TASK DETAILS:
Reproduce the records below exactly as they appear.
* * * * * * * * *
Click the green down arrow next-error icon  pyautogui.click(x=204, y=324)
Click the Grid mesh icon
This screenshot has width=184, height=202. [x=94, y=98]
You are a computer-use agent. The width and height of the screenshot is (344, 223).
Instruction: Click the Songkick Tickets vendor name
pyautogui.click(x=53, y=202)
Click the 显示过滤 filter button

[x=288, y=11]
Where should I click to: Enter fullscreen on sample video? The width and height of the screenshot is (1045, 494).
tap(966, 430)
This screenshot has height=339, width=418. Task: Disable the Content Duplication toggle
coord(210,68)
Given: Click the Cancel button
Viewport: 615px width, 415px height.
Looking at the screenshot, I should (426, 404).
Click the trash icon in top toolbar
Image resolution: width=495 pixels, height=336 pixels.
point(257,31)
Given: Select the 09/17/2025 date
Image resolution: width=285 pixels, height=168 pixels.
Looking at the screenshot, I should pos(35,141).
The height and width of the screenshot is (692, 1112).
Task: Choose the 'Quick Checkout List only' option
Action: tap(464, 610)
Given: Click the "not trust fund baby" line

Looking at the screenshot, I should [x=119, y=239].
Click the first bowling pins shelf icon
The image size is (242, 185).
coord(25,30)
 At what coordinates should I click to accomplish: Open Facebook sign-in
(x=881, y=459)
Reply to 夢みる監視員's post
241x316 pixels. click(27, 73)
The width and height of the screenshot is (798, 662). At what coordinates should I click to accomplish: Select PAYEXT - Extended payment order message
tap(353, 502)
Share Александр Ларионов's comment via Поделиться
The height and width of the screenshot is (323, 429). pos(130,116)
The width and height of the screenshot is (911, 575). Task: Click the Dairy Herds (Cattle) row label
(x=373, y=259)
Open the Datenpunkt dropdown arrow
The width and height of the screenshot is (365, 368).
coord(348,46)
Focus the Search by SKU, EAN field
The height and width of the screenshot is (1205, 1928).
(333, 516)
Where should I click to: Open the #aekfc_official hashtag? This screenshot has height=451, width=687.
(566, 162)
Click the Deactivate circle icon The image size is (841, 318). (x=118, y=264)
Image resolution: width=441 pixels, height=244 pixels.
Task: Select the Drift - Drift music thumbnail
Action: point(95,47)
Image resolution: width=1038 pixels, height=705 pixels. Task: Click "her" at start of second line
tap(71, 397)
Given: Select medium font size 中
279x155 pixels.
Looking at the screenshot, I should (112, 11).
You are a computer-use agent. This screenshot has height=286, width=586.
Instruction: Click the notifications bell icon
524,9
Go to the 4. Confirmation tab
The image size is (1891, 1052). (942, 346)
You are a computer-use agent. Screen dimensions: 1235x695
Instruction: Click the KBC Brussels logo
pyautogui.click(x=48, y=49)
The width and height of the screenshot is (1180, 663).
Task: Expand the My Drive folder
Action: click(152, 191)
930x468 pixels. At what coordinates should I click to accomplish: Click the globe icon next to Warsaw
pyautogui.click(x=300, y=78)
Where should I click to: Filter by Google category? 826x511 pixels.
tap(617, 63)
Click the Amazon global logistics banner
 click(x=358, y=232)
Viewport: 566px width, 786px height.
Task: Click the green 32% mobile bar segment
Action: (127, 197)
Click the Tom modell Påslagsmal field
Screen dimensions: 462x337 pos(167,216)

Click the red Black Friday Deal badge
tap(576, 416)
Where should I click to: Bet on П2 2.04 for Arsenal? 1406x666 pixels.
* * * * * * * * *
COMPLETED EXERCISE:
Click the green down arrow next-error icon  pyautogui.click(x=204, y=324)
Click the Grid mesh icon
This screenshot has width=184, height=202. [x=94, y=98]
You are a computer-use agent. The width and height of the screenshot is (344, 223).
Instruction: Click the Songkick Tickets vendor name
pyautogui.click(x=53, y=202)
Click the 显示过滤 filter button

[x=288, y=11]
Where should I click to: Enter fullscreen on sample video? The width and height of the screenshot is (1045, 494).
tap(966, 430)
This screenshot has height=339, width=418. Task: Disable the Content Duplication toggle
coord(210,68)
Given: Click the Cancel button
Viewport: 615px width, 415px height.
Looking at the screenshot, I should (426, 404).
Click the trash icon in top toolbar
Image resolution: width=495 pixels, height=336 pixels.
point(257,31)
Given: Select the 09/17/2025 date
Image resolution: width=285 pixels, height=168 pixels.
Looking at the screenshot, I should pos(35,141).
The height and width of the screenshot is (692, 1112).
Task: Choose the 'Quick Checkout List only' option
Action: tap(464, 610)
Given: Click the "not trust fund baby" line

Looking at the screenshot, I should [x=119, y=239].
Click the first bowling pins shelf icon
The image size is (242, 185).
coord(25,30)
 At what coordinates should I click to accomplish: Open Facebook sign-in
(x=881, y=459)
Reply to 夢みる監視員's post
241x316 pixels. click(27, 73)
The width and height of the screenshot is (798, 662). At what coordinates should I click to accomplish: Select PAYEXT - Extended payment order message
tap(353, 502)
Share Александр Ларионов's comment via Поделиться
The height and width of the screenshot is (323, 429). pos(130,116)
The width and height of the screenshot is (911, 575). Task: Click the Dairy Herds (Cattle) row label
(x=373, y=259)
Open the Datenpunkt dropdown arrow
The width and height of the screenshot is (365, 368).
coord(348,46)
Focus the Search by SKU, EAN field
The height and width of the screenshot is (1205, 1928).
(333, 516)
Where should I click to: Open the #aekfc_official hashtag? This screenshot has height=451, width=687.
(566, 162)
Click the Deactivate circle icon The image size is (841, 318). (x=118, y=264)
Image resolution: width=441 pixels, height=244 pixels.
Task: Select the Drift - Drift music thumbnail
Action: point(95,47)
Image resolution: width=1038 pixels, height=705 pixels. Task: Click "her" at start of second line
tap(71, 397)
Given: Select medium font size 中
279x155 pixels.
Looking at the screenshot, I should (112, 11).
You are a computer-use agent. This screenshot has height=286, width=586.
Instruction: Click the notifications bell icon
524,9
Go to the 4. Confirmation tab
The image size is (1891, 1052). (942, 346)
You are a computer-use agent. Screen dimensions: 1235x695
Instruction: Click the KBC Brussels logo
pyautogui.click(x=48, y=49)
The width and height of the screenshot is (1180, 663).
Task: Expand the My Drive folder
Action: click(152, 191)
930x468 pixels. At what coordinates should I click to accomplish: Click the globe icon next to Warsaw
pyautogui.click(x=300, y=78)
Where should I click to: Filter by Google category? 826x511 pixels.
tap(617, 63)
Click the Amazon global logistics banner
 click(x=358, y=232)
Viewport: 566px width, 786px height.
Task: Click the green 32% mobile bar segment
Action: (127, 197)
Click the Tom modell Påslagsmal field
Screen dimensions: 462x337 pos(167,216)

Click the red Black Friday Deal badge
tap(576, 416)
Where should I click to: Bet on П2 2.04 for Arsenal? 1406x666 pixels.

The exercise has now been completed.